TASK PROMPT: Rewrite the data from the line containing "Click the circled Webinars header" down to the line containing "pyautogui.click(x=163, y=143)", replacing "circled" with "highlighted" and changing nothing else, and leave the pictures out of your answer.

DATA TO PROCESS:
● ● ●

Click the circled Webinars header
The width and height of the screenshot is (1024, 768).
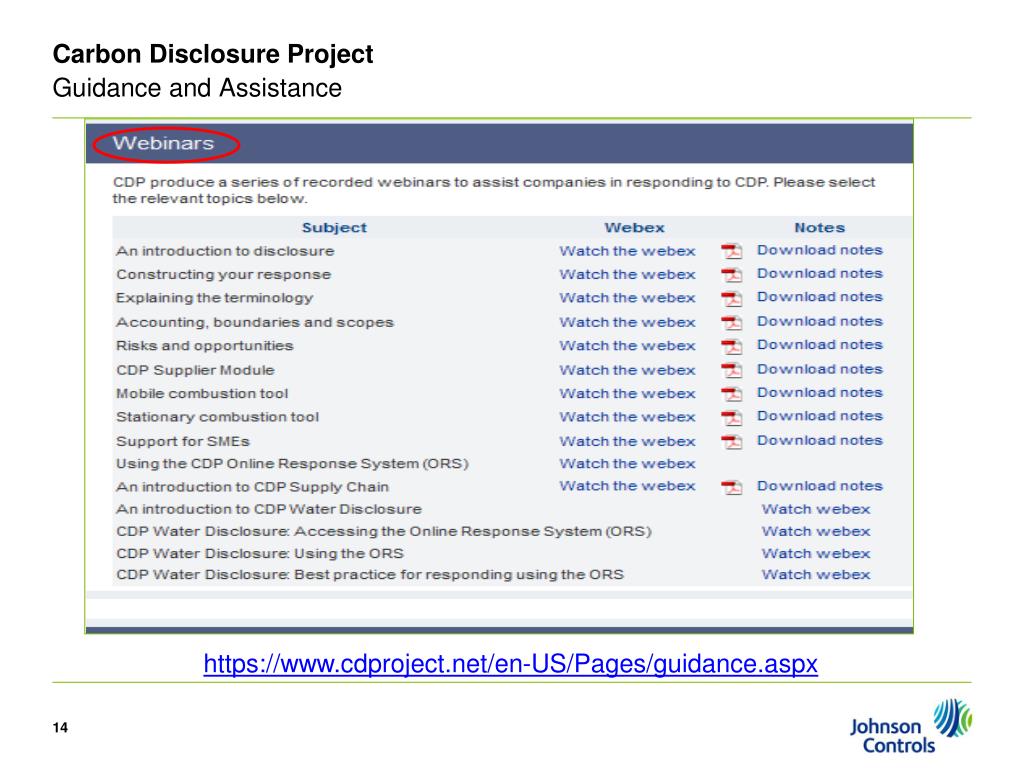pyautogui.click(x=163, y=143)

● ● ●

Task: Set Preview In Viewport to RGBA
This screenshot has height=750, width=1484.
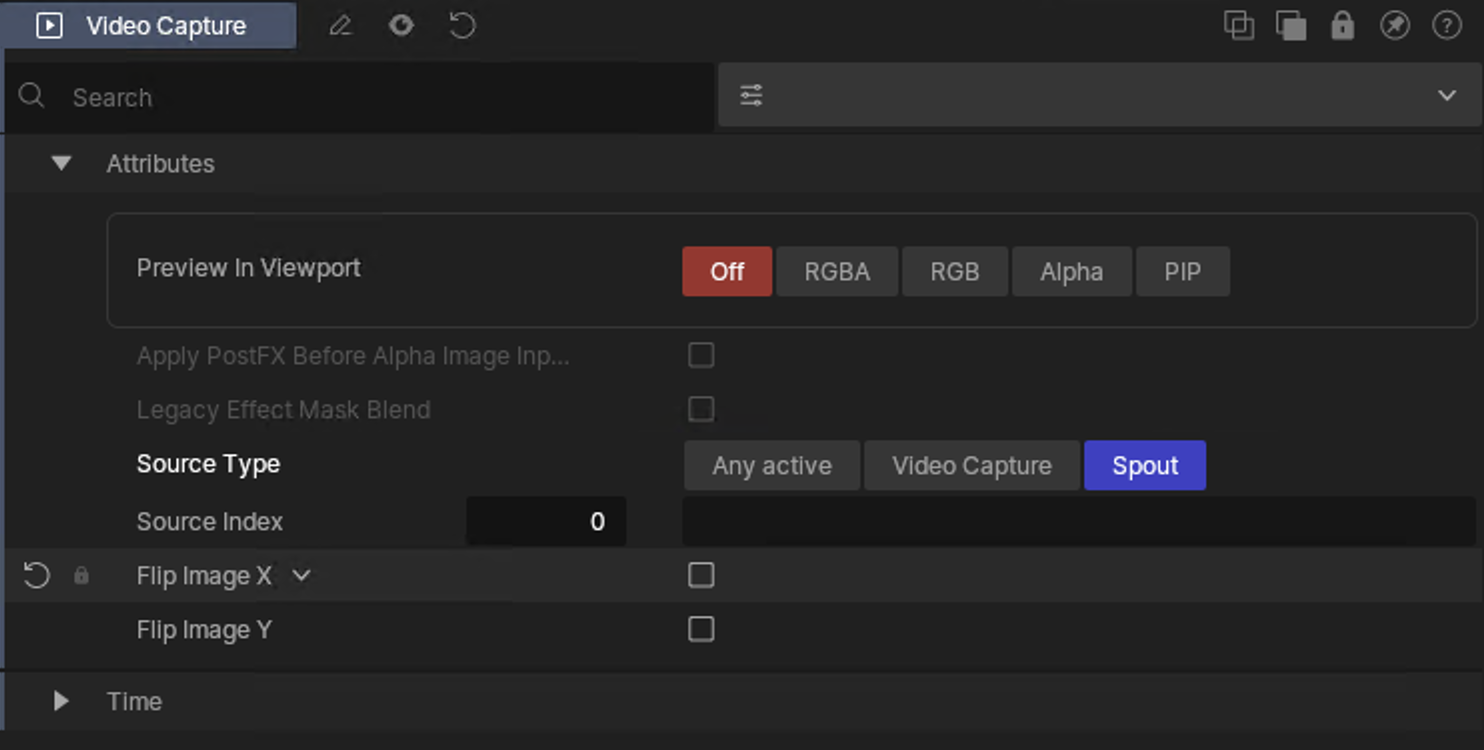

● ● ●

THE RESPONSE:
Click the highlighted Webinars header
The width and height of the screenshot is (1024, 768).
pyautogui.click(x=163, y=143)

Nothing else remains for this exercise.